Wie ist es um die Mitarbeit von Unternehmen in FOSS, also freien und Open-Source-Software-Projekten, wirklich bestellt? Dieser Frage ist die Linux Foundation in der „FOSS Contributor Survey“ nachgegangen.

Wie gut engagieren sich Unternehmen in der Gemeinschaft der freien und quelloffenen Software-Projekte (FOSS)?
Wie gut engagieren sich Unternehmen in der Gemeinschaft der freien und quelloffenen Software-Projekte (FOSS)?
(Bild: The Linux Foundation)

Freie und Open Source Software macht schätzungsweise 80 bis 90 Prozent jeder modernen Software aus, berichtet die Linux Foundation. Diese starke Abhängigkeit betreffe sowohl den öffentlichen als auch den privaten Sektor, so dass man sich zwangsläufig mit Nachhaltigkeit und Sicherheit befassen muss.
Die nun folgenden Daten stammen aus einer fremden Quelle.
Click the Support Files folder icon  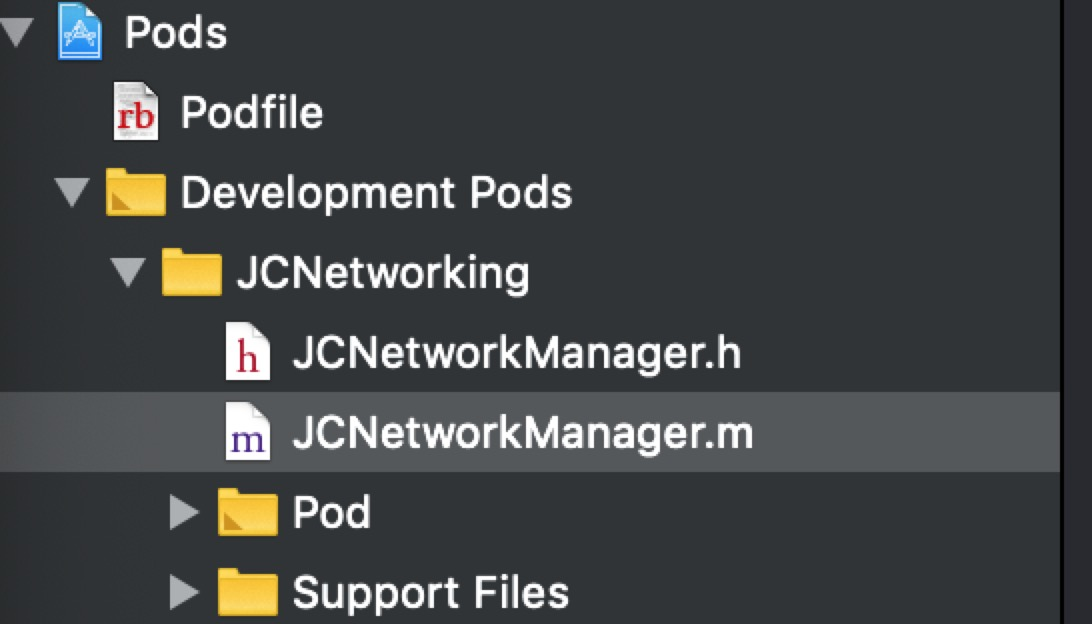[x=247, y=592]
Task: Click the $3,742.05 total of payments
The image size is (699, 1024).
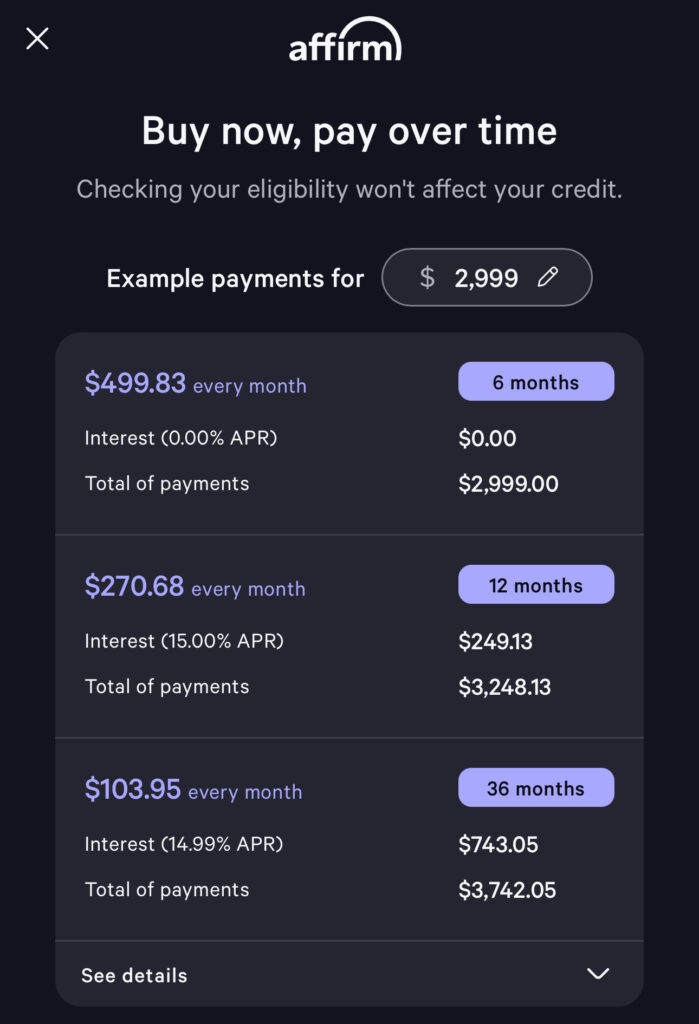Action: (507, 891)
Die „FOSS Contributor Survey“ soll dabei helfen, den aktuellen Stand der Dinge besser abschätzen zu können und herauszufinden, wie Unternehmen sich besser einbringen können.

Hierfür haben die Core Infrastructure Initiative (CII) der Linux Foundation und das Laboratory for Innovation Science an der Harvard University (LISH) gemeinsam eine breit angelegte Umfrage unter FOSS-Mitwirkenden durchgeführt. Neben der Demographie von FOSS-Kontributoren wurden mit Fokus auf sichere Software deren Motivation, finanzielle Beiträge, aufgeopferte Zeit, gewährte Hilfestellung, aktuelle Aktivität sowie gewährte Schulungen und Trainings in sicherer Entwicklung untersucht.

Finanzielle Anreize spielen dabei offenbar eine untergeordnete Rolle, Hauptmotivation für eigene Code-Beiträge sind laut der Umfrage der Bedarf an einem Feature bzw. Fix, der Spaß am Lernen sowie der Drang, kreativ zu sein. Das deckt sich damit, dass fast drei Viertel der Befragten ohnehin Vollzeitbeschäftigte sind. Gut die Hälfte der Befragten wird aber für FOSS-Beiträge zusätzlich entlohnt, 94 Prozent davon durch den eigenen Arbeitgeber – nur die wenigsten davon sehen die Bezahlung aber tatsächlich als speziellen Anreiz.

„Die zunehmende Offenheit der Unternehmen gegenüber der Beteiligung ihrer Mitarbeiter an FOSS ist ermutigend“, schreibt die Linux Foundation im Bericht, „aber es gibt noch viel zu tun.“ Mehr als 45,45 Prozent der Befragten gaben an, dass ihnen das Mitwirken in FOSS-Projekten auch ohne Erlaubnis freisteht. Etliche Befragten antworteten hingegen, dass ihre Arbeitgeber unklare Richtlinien haben (17,48 Prozent) oder dass sie selbst sich der Richtlinien nicht bewusst sind (5,59 Prozent).

Mit Blick auf die demographische Diversität zeichnet die Umfrage im Übrigen ein sehr ernüchterndes Bild: Die überwältigende Mehrheit der Teilnehmer war mit einem Anteil von 91 Prozent männlich. Dies „unterstreicht die anhaltende Besorgnis über einen Mangel an weiblicher Präsenz in den FOSS Communities“, schreibt die Linux Foundation.

Die meisten der insgesamt 1196 Teilnehmer stammten aus den USA (28 Prozent), Deutschland rangiert mit einem Anteil von 12 Prozent auf dem zweiten Platz, sieben und fünf Prozent lebten zur Zeit der Umfrage in Frankreich und dem Vereinigten Königreich. Nimmt man ganz EMEA zusammen, so kommt diese Region auf einen Anteil von 53 Prozent.

Die „2020 FOSS Contributor Survey der Linux Foundation“ steht kostenlos und registrierungsfrei zum Download bereit.